* **SOURCE EXCERPT**:
Are people expected to remember how to do this stuff on the spot? I mean, I've done that before, but, unless I currently have a need for it, I tend to have to look that type of thing up before doing it.

I expected him to do poorly (because he seemed not very good), but to at least recognize that it's a convolution and remember that there exists an N log N solution, and maybe that it "uses FFTs or something". But he wouldn't have gotten any followup just with that, because by that point in the phone scrreen he'd failed basic data structures and what I really wanted to know was if this was actually some super smart guy. Maybe he'd suddenly start sperging out about this stuff he was familiar with. But instead he gave a really bad way of doing the O(N*M) solution, instead of doing even that sanely.

Hiowf
Jun 28, 2013

We don't do .DOC in my cave.

shrughes posted:

But instead he gave a really bad way of doing the O(N*M) solution, instead of doing even that sanely.

Alright, from memory. I would probably get halfway through the first and then ask you "Wait, you're asking me to run a FIR filter on a billion elements? Why didn't you say so!"

You probably want some zero-padding to make sure the FFT size is one that is fast to compute, and the overlap-add is probably wrong and half the details are handwaved, but I think this is the basic idea what you meant, yes? What'd you say if they tried to compute the FFT over the billion elements?

code:
for (i = 0; i < signal_len-filter_len; i++) {
  out[i] = 0;
  for (j = 0; j < filter_len; j++) {
    out[i] += signal[i+j] * filter[j];
  }
}
code:
fft(filter, filter_len, filter_complex_out);
for (i = 0; i < signal_len; i += whatever_len) {
  fft(signal[i], whatever_len, signal_complex_out);
  for (j = 0; j < filter_len; j++) {
    signal_temp_complex[j] = signal_complex_out[j] * filter_complex_out[j]; // complex mult
  }
  reverse_fft(signal_temp_complex, filter_len+whatever_len, signal_out);
  for (j = 0; j < whatever_len; j++) {
    out[j] += signal_out[j] + old_out[j];
  }
  for (j = 0; j < filter_len; j++) {
    old_out[j] = signal_out[whatever_len+j];
  }
}

Hiowf fucked around with this message at 19:42 on May 7, 2014

shrughes
Oct 11, 2008

(call/cc call/cc)

* **SET OF TASKS**:
1. In the forum thread about the convolution interview question, what kind of solution did shrughes expect the candidate to at least remember exists?
2. Give again the passage of the forum thread about the convolution interview question from "I expected him" to "in my cave.".
3. Carry on the forum thread about the convolution interview question from the point where it stops.

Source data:
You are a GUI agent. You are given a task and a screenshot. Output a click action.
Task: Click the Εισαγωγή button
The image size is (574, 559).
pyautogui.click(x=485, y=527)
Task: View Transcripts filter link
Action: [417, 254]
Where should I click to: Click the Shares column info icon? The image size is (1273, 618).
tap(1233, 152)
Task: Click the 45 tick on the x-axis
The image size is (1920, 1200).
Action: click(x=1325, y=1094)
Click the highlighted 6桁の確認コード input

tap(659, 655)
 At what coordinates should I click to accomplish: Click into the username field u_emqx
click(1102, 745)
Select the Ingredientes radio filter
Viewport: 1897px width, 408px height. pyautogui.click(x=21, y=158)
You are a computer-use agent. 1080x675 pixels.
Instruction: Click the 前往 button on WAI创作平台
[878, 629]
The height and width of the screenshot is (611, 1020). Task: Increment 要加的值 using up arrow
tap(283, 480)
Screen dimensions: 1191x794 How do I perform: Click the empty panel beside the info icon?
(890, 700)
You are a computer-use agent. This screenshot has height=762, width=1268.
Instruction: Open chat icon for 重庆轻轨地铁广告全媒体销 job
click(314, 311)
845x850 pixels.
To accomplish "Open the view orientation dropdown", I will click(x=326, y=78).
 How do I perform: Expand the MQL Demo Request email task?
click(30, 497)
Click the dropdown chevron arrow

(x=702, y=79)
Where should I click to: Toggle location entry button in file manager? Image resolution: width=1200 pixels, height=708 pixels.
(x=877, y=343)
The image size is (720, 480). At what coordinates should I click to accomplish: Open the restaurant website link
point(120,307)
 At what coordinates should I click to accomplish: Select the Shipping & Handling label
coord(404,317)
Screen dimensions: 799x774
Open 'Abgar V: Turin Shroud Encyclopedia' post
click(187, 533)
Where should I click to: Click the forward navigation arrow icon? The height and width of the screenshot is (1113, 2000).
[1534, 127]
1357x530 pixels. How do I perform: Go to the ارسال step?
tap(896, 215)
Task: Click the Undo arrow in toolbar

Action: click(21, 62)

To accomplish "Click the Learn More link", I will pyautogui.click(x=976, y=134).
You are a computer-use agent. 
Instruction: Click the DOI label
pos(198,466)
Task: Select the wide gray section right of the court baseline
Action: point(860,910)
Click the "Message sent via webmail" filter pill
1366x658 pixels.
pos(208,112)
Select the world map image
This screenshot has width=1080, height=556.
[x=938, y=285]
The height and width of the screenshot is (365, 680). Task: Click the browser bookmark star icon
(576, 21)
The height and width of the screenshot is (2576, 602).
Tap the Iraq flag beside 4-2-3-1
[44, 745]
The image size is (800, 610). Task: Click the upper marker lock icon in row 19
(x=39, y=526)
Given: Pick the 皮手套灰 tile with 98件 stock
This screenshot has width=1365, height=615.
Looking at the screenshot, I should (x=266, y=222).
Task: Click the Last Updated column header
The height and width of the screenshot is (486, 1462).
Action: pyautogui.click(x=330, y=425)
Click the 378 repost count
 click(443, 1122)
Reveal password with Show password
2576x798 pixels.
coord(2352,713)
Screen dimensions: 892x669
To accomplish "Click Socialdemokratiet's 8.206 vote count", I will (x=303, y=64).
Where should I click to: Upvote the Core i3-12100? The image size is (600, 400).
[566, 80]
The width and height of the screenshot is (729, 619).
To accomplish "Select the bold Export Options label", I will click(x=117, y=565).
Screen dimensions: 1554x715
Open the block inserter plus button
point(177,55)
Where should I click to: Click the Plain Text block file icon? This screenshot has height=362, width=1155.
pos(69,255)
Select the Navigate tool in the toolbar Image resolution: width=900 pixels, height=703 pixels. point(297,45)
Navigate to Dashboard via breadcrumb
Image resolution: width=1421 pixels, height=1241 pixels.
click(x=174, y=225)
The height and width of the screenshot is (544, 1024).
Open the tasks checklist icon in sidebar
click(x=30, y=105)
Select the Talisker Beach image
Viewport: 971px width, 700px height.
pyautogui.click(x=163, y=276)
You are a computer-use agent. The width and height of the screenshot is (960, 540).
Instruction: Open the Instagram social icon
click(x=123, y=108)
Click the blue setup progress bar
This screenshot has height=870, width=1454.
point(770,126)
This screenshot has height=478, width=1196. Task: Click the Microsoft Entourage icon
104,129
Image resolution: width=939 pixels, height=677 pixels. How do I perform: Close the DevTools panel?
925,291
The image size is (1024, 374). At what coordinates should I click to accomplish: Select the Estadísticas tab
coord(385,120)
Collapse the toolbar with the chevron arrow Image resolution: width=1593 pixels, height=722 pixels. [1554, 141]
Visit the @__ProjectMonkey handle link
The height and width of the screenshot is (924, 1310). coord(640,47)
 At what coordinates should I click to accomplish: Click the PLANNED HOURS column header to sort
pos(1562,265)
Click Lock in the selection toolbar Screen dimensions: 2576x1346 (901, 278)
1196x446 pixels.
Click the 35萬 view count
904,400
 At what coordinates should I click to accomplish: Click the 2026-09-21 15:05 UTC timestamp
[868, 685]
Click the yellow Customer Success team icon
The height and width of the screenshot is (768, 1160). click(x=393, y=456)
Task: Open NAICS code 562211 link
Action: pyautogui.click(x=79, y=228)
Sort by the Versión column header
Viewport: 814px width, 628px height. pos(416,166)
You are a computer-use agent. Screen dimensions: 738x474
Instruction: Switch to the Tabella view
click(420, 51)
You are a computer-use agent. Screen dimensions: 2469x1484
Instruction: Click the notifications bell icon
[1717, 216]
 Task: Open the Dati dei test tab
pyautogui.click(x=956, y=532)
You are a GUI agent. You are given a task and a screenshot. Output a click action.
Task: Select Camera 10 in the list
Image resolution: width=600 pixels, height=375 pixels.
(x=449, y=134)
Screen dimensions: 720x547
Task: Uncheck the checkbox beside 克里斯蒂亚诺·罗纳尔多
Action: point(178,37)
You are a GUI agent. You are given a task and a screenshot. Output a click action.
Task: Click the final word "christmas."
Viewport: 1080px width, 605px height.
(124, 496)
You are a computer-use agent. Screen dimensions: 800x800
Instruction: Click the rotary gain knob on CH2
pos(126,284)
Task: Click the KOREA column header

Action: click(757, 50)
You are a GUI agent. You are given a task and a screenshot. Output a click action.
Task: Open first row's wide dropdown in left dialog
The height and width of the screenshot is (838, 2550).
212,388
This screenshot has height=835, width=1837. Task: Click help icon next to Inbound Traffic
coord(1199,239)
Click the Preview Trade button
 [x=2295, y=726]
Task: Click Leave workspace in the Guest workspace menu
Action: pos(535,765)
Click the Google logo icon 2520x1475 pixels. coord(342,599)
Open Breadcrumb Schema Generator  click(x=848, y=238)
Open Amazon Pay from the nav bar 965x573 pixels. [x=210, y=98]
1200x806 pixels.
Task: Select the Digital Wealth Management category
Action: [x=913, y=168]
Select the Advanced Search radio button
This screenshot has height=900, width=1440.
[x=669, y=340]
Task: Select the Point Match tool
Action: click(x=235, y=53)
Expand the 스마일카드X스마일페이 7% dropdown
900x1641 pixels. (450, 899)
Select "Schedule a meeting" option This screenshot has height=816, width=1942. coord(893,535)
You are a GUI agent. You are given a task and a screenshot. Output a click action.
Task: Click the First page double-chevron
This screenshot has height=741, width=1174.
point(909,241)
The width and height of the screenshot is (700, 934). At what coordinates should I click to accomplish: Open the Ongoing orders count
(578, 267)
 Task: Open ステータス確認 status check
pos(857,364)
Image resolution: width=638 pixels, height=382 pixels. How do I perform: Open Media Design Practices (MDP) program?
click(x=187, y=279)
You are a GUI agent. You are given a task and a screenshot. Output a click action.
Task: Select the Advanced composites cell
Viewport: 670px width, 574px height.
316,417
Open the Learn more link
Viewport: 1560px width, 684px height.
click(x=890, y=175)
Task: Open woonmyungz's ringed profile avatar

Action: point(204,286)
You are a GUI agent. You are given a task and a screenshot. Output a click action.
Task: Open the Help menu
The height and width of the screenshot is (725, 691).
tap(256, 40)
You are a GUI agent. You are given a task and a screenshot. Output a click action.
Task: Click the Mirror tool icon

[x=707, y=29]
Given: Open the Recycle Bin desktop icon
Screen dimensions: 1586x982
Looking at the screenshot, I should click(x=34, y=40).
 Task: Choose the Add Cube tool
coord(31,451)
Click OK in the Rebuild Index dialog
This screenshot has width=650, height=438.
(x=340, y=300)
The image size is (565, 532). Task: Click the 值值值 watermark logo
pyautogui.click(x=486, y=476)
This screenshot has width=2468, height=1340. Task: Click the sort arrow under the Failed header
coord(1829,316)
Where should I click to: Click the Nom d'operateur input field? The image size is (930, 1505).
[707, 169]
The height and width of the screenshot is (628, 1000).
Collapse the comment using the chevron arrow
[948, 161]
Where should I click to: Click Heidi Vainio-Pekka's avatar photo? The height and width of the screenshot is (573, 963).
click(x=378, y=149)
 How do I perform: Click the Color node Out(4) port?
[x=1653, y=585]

* **ANSWERS FOR THE TASKS**:
1. An N log N solution.

2.
I expected him to do poorly (because he seemed not very good), but to at least recognize that it's a convolution and remember that there exists an N log N solution, and maybe that it "uses FFTs or something". But he wouldn't have gotten any followup just with that, because by that point in the phone scrreen he'd failed basic data structures and what I really wanted to know was if this was actually some super smart guy. Maybe he'd suddenly start sperging out about this stuff he was familiar with. But instead he gave a really bad way of doing the O(N*M) solution, instead of doing even that sanely.

Hiowf
Jun 28, 2013

We don't do .DOC in my cave.

3.
Skuto posted:

What'd you say if they tried to compute the FFT over the billion elements?

That would be fine, too. Heck, doing it the "slow" way sensibly would have left me questioning whether the 2001-element kernel I mentioned was big enough to need an FFT (because of cache locality or something, I don't know). Instead I got weights multiplied and divided every time you shifted an element over.

Dairy Power
Jul 23, 2013

He who lives in harmony with himself lives in harmony with the universe.

shrughes posted:

I expected him to do poorly (because he seemed not very good), but to at least recognize that it's a convolution and remember that there exists an N log N solution, and maybe that it "uses FFTs or something". But he wouldn't have gotten any followup just with that, because by that point in the phone scrreen he'd failed basic data structures and what I really wanted to know was if this was actually some super smart guy. Maybe he'd suddenly start sperging out about this stuff he was familiar with. But instead he gave a really bad way of doing the O(N*M) solution, instead of doing even that sanely.

Ah ok, that makes me feel better.

I think I'll be spending a good part of the summer reviewing the basics as I do my thesis, though. I haven't used it in the past 3 years, but forgetting the convolution theorem is... not a good thing. Especially since after remembering it, I wasn't even 100% on how to use it without applying to the whole signal. It's way too easy to get caught up in your own little subdomain and lose sight of general techniques in the field during grad school.

Hiowf
Jun 28, 2013

We don't do .DOC in my cave.
I would say that this isn't the kind of question you should expect as a normal graduate or even when you're more experienced, but it's fair game if you claim to have significant DSP/image processing experience.

Dairy Power
Jul 23, 2013

He who lives in harmony with himself lives in harmony with the universe.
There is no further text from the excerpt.